Monday, January 6, 2025

Two Books on a chaotic Cosmos

I recently finished “Our Accidental Universe” by Prof. Chris Lintott and just before that I re-read “The Disordered Cosmos” by Prof. Chandra Prescott-Weinstein. Both are books for the general audience to explain the nature of our Universe told by some of the best explainers in the business. They are as far apart in style as I can tell as possible. I like reading books this way, in contrasting pairs. Both are a series of essays/chapters on topics in Astronomy highlighting the often randomness of our Universe and serendipity in our discoveries.


The Disordered Cosmos (DC) originated from blog posts and this shows some in the writing and language. There are footnotes explaining terms or author’s asides but no extended reference list.

Our accidental universe (AU) is in that sense a much more “traditional” popular Astronomy book, footnotes for jokes and asides, with a long list of where the author got his information from for these stories.
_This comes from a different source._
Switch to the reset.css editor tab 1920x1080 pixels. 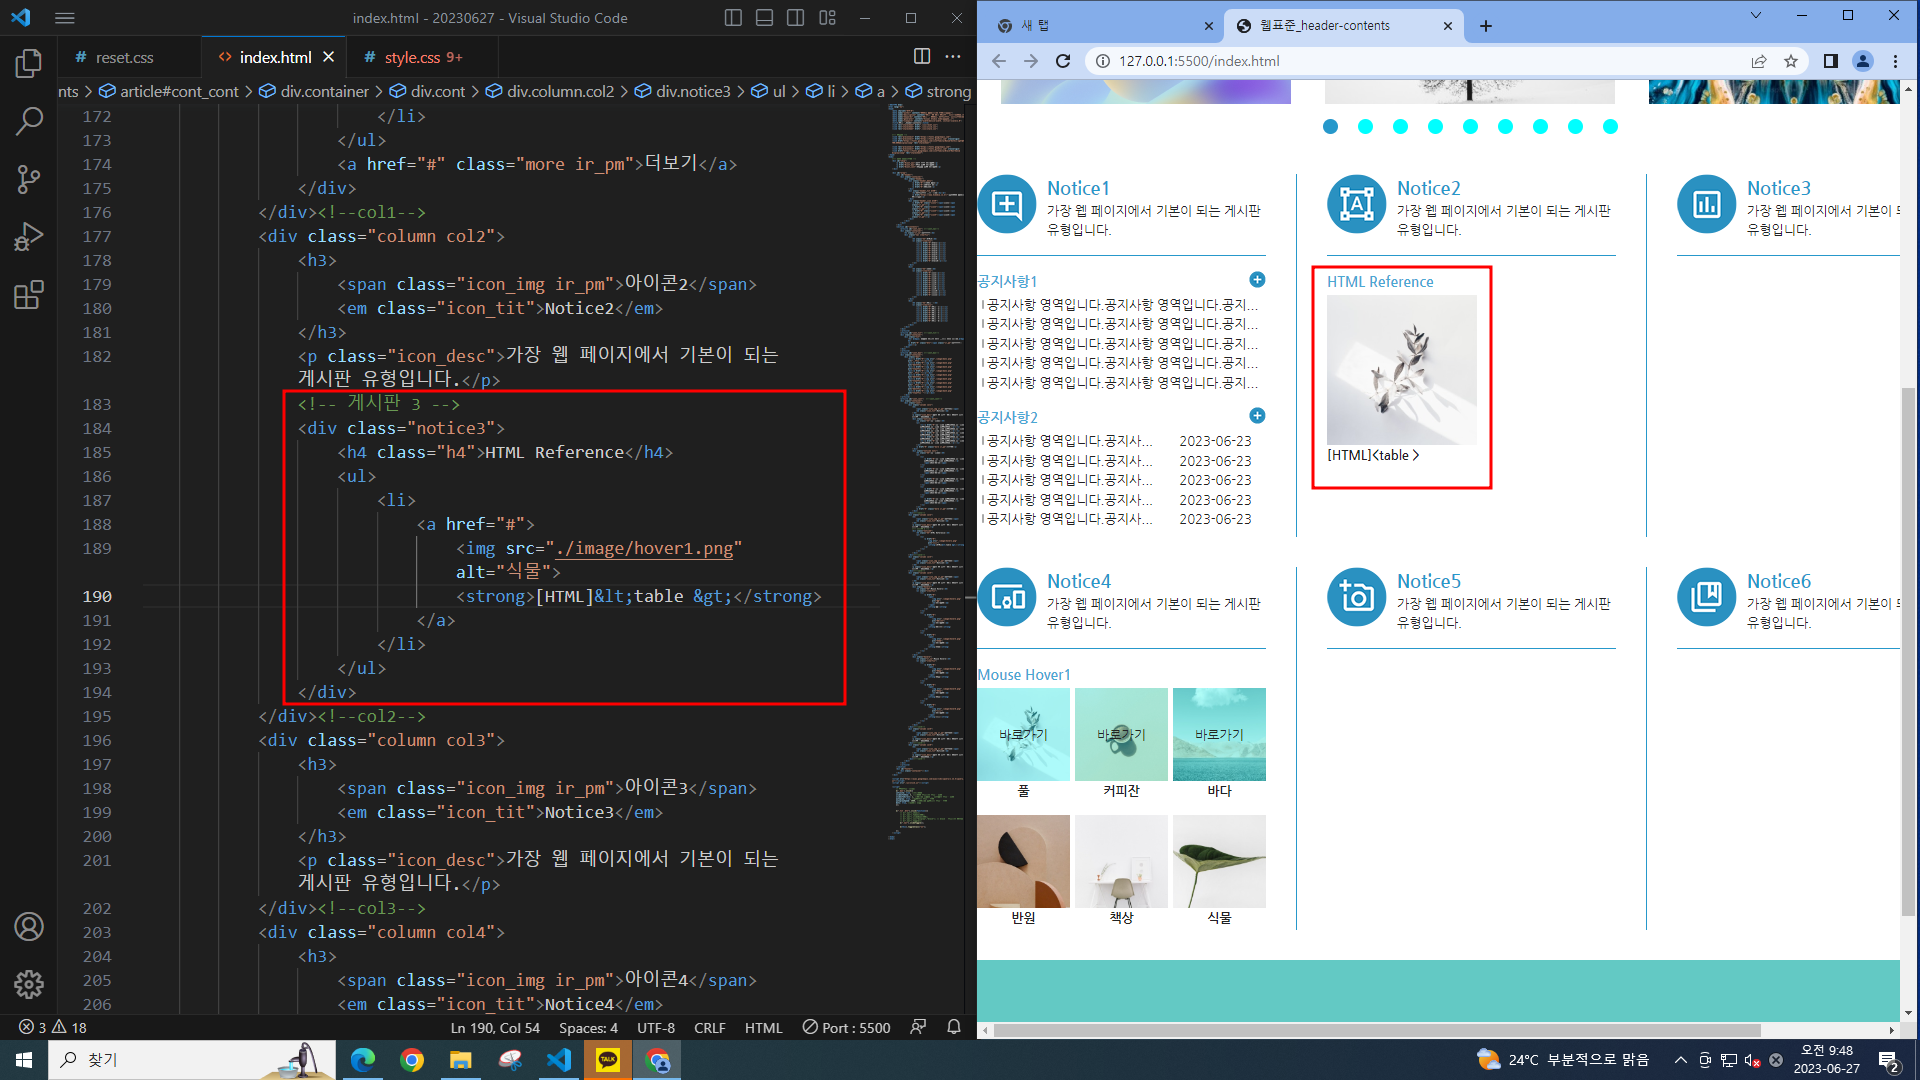[124, 58]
The bigger differences between these two books are how much you meet the author personally. In AU, you meet Chris as younger self briefly to highlight discovery or to set a timeframe. There is a person behind the stories and jokey asides but the author keeps his privacy. This is very different for the DC. Here we meet the author personally and writing about intensely personal things and the various identities she brings to the science of Astronomy/cosmology. It is a much more emotional read. When I read it for the first time in the spring of 2019, a lot of the frustrations with the system of physics resonated with me. My experiences as an immigrant white dude here are nowhere near as bad as some of those described in the DC. But the feeling on being judged on emotional labor for students or feeling of not belonging thanks to physics group dynamics. Yeah that hit pretty solidly mid-tenure. I thought that spring semester in 2019 was the roughest (“oh my sweet summer child” is the phrase I think).

So I will be honest, the second half of the DC did not stick in my brain at all. Too stressed. So I really wanted to reread it. When I am overwhelmed by a 3 class semester where one is a new class and assorted chaos, yeah I need to read space kablooie, not the Disordered Cosmos.

The AU is a very smooth read. I also know how Chris sounds so I heard it in his voice and frankly he just sounds so much like the BBC. Stephen Fry encountered this when people in prison were confident he would go to university. Purely because of his diction. I’ve heard a British friend describe it as “plummy”. It is a much more relaxing read, often because I heard part of the stories too.

So when we read books about Astronomy or our Universe, you might expect a soothing story where the narrator has a nice accent in your head. But if you want a glimpse how this sometimes goes down in the heads of people doing the work, the DC is a much more direct and honest look in to the very human and flawed endeavor that is the science of Astronomy.

The fun part is that both books have a similar takeaway message: understanding the cosmos is fun. Be it as we are given a tour by a BBC voice or shown it as an act of resistance against the worse human behaviours. Exploring the Universe is chaotic, random and above all fun.